Bahasa Indonesia adalah dialek baku dari bahasa
Melayu yang pokoknya dari bahasa Melayu Riau sebagaimana diungkapkan oleh Ki
Hajar Dewantara dalam Kongres Bahasa Indonesia I tahun 1939 di Solo, Jawa
Tengah, "jang dinamakan 'Bahasa Indonesia' jaitoe bahasa Melajoe jang
soenggoehpoen pokoknja berasal dari 'Melajoe Riaoe', akan tetapi jang soedah
ditambah, dioebah ataoe dikoerangi menoeroet keperloean zaman dan alam baharoe,
hingga bahasa itoe laloe moedah dipakai oleh rakjat di seloeroeh Indonesia;
pembaharoean bahasa Melajoe hingga menjadi bahasa Indonesia itoe haroes
dilakoekan oleh kaoem ahli jang beralam baharoe, ialah alam kebangsaan
Indonesia". atau sebagaimana diungkapkan dalam Kongres Bahasa Indonesia II
1954 di Medan, Sumatra Utara, "...bahwa asal bahasa Indonesia ialah bahasa
Melaju.

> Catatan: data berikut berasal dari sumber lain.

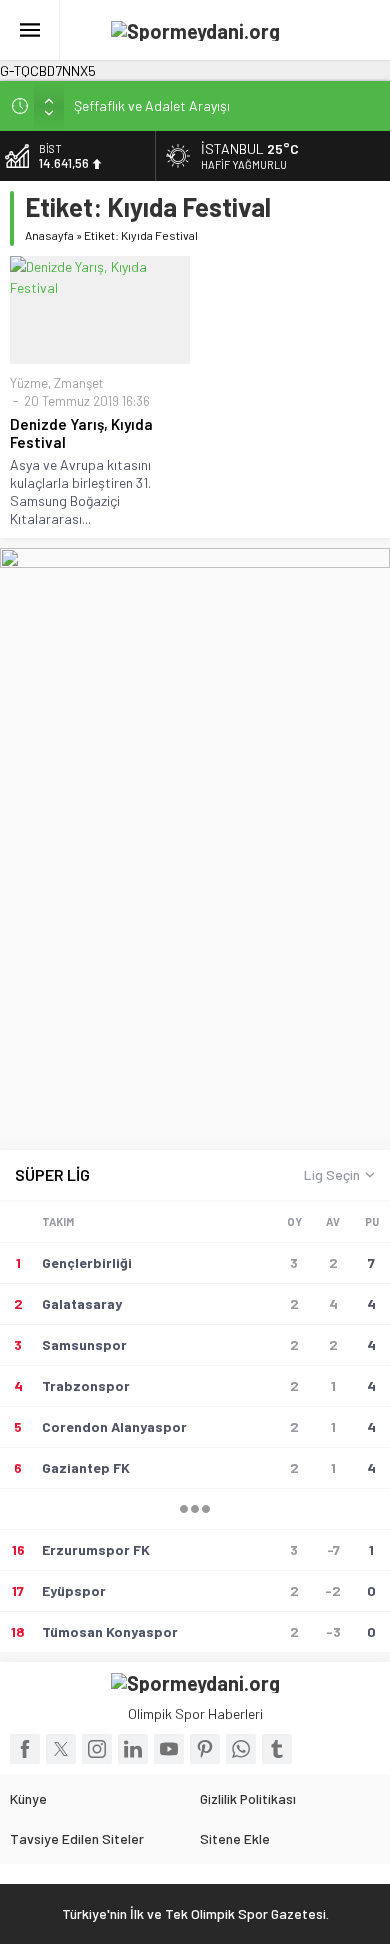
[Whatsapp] (241, 1749)
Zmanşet (78, 383)
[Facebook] (25, 1749)
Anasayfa (49, 235)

Dasar bahasa Indonesia ialah bahasa Melaju jang disesuaikan dengan
pertumbuhannja dalam masjarakat Indonesia".
Secara sejarah, bahasa Indonesia merupakan
salah satu dialek temporal dari bahasa Melayu yang struktur maupun khazanahnya
sebagian besar masih sama atau mirip dengan dialek-dialek temporal terdahulu
seperti bahasa Melayu Klasik dan bahasa Melayu Kuno. Secara sosiologis, bolehlah kita katakan bahwa
bahasa Indonesia baru dianggap lahir atau diterima keberadaannya pada tanggal
28 Oktober 1928. Dimana, Para pemuda Indonesia yang tergabung dalam perkumpulan
pergerakan secara sadar mengangkat bahasa Melayu menjadi Bahasa Indonesia, yang
menjadi bahasa persatuan untuk seluruh bangsa Indonesia. Ikrar Sumpah Pemuda
yang dikumandangkan pada tanggal 28 Oktober 1928 itu salah satu butirnya adalah
menjunjung bahasa persatuan, bahasa Indonesia. Adapun bunyi ikrar lengkap
pemuda Indonesia yang dikenal dengan sebutan Sumpah Pemuda itu adalah sebagai
berikut.
Teks Sumpah Pemuda
Kami putera dan puteri Indonesia mengaku bertumpah darah yang satu, Tanah Air Indonesia.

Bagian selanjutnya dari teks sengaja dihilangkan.